* GIVEN DATA
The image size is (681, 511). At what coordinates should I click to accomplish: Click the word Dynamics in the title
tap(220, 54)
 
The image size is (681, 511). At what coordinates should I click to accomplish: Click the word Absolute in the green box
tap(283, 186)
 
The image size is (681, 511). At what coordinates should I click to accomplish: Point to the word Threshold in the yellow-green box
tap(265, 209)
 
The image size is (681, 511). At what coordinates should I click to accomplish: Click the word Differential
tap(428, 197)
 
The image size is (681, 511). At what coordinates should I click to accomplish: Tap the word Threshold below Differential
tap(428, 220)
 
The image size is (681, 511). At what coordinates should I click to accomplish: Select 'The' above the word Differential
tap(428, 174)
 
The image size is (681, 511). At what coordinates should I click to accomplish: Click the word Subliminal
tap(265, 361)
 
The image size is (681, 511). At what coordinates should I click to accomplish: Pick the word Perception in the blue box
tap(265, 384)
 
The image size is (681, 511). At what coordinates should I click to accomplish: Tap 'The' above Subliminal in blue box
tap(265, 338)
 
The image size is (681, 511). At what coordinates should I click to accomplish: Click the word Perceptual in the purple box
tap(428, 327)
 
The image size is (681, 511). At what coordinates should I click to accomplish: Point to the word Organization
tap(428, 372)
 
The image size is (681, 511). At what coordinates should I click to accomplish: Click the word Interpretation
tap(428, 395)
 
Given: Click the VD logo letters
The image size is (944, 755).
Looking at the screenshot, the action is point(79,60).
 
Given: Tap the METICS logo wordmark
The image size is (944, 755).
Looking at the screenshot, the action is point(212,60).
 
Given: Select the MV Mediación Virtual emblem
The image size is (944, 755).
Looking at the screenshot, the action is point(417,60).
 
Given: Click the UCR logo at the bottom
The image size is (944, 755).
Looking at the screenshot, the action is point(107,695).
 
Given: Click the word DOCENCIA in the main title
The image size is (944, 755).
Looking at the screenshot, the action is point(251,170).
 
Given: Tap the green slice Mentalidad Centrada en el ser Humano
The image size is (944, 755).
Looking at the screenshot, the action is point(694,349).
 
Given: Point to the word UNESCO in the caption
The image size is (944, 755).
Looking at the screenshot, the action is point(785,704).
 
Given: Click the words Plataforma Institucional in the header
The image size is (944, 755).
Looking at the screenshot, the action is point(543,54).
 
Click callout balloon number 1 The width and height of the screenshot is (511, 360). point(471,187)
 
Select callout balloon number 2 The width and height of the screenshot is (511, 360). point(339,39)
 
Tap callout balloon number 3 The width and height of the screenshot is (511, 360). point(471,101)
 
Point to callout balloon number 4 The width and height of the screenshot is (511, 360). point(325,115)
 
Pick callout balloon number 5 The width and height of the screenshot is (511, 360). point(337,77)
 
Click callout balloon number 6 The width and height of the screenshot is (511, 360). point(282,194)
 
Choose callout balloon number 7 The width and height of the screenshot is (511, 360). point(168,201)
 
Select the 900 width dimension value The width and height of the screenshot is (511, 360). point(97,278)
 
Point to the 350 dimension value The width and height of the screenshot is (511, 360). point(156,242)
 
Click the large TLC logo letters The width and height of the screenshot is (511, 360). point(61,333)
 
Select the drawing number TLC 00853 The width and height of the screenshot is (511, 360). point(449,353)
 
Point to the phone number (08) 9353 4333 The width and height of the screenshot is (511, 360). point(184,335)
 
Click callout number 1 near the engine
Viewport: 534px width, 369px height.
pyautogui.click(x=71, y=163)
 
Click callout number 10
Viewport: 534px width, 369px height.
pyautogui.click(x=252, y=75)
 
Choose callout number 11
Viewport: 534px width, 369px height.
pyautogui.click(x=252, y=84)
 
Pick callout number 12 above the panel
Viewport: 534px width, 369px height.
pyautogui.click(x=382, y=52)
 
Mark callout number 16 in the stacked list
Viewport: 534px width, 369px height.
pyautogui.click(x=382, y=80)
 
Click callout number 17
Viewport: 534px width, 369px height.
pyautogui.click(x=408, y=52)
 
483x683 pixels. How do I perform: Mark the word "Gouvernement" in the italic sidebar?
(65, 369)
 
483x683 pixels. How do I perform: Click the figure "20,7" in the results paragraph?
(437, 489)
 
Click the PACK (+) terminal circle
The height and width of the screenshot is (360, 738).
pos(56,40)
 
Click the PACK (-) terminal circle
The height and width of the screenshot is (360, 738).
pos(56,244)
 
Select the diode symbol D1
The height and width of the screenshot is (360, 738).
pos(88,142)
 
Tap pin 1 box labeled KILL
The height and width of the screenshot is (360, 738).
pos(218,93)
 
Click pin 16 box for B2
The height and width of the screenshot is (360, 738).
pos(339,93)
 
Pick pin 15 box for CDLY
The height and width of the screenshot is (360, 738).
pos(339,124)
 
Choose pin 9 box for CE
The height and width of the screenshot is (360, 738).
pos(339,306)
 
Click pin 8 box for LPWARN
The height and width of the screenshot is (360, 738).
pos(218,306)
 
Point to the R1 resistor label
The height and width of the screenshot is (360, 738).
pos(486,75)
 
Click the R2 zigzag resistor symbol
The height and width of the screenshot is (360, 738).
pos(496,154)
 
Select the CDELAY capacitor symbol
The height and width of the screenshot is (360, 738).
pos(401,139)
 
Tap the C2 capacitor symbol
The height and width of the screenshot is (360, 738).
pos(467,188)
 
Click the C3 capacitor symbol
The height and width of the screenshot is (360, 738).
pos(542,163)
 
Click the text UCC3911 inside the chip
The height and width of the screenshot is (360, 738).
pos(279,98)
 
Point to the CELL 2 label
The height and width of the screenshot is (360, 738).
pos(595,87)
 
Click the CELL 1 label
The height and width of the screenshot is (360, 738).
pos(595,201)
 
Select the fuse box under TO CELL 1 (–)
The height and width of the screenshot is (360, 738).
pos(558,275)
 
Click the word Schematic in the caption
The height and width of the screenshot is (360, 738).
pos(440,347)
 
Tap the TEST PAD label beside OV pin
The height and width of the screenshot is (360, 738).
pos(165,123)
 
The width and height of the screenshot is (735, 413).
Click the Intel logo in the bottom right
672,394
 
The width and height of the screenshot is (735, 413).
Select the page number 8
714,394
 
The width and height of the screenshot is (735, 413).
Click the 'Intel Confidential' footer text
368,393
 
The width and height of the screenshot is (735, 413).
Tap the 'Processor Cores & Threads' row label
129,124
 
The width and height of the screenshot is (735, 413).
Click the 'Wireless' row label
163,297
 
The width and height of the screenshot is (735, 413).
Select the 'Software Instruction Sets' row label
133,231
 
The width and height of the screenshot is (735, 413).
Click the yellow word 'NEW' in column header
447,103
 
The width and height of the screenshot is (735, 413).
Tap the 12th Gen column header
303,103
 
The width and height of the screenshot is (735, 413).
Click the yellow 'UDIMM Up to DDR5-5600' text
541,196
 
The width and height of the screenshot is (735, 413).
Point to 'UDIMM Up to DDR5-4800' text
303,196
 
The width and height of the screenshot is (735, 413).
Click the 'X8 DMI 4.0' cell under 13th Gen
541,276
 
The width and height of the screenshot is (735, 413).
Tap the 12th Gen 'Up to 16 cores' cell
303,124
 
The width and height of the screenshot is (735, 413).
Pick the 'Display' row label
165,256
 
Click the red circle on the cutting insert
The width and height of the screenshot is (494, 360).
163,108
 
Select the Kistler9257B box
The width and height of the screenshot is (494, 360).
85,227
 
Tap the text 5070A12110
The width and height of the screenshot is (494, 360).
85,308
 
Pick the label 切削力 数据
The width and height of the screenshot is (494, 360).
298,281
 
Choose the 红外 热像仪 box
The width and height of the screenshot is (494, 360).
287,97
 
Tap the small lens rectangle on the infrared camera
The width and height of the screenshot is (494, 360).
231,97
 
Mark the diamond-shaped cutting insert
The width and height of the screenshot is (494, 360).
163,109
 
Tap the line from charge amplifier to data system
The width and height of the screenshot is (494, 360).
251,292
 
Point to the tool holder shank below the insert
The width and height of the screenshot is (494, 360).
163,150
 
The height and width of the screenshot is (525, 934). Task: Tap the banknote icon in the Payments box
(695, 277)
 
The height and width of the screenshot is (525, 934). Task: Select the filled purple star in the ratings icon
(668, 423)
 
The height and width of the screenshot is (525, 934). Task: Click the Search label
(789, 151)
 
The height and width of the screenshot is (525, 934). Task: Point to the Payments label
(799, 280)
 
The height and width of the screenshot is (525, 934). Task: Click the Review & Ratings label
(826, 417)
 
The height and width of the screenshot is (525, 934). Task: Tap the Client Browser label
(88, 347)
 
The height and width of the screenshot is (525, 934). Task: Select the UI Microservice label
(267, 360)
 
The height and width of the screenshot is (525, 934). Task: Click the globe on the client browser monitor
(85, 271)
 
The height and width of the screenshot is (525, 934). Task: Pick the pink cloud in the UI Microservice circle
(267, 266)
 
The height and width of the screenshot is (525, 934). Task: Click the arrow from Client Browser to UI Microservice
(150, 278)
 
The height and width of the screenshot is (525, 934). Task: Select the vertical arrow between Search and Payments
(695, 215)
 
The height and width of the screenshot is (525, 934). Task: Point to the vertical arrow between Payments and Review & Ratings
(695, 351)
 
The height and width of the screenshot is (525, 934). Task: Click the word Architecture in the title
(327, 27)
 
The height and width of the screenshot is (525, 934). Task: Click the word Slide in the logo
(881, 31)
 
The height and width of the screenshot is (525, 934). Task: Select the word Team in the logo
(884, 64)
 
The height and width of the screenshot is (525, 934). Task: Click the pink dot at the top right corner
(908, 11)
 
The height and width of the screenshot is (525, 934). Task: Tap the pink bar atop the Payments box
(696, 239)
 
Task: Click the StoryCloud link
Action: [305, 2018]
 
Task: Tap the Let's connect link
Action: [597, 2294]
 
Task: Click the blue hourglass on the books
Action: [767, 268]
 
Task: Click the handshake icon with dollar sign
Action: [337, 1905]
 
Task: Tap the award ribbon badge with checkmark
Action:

* YOUR OBJECTIVE
Report each line of the records that contains the word "text".

* WRITTEN SOLUTION
Click the text UCC3911 inside the chip
Click the 'Intel Confidential' footer text
Click the yellow 'UDIMM Up to DDR5-5600' text
Point to 'UDIMM Up to DDR5-4800' text
Tap the text 5070A12110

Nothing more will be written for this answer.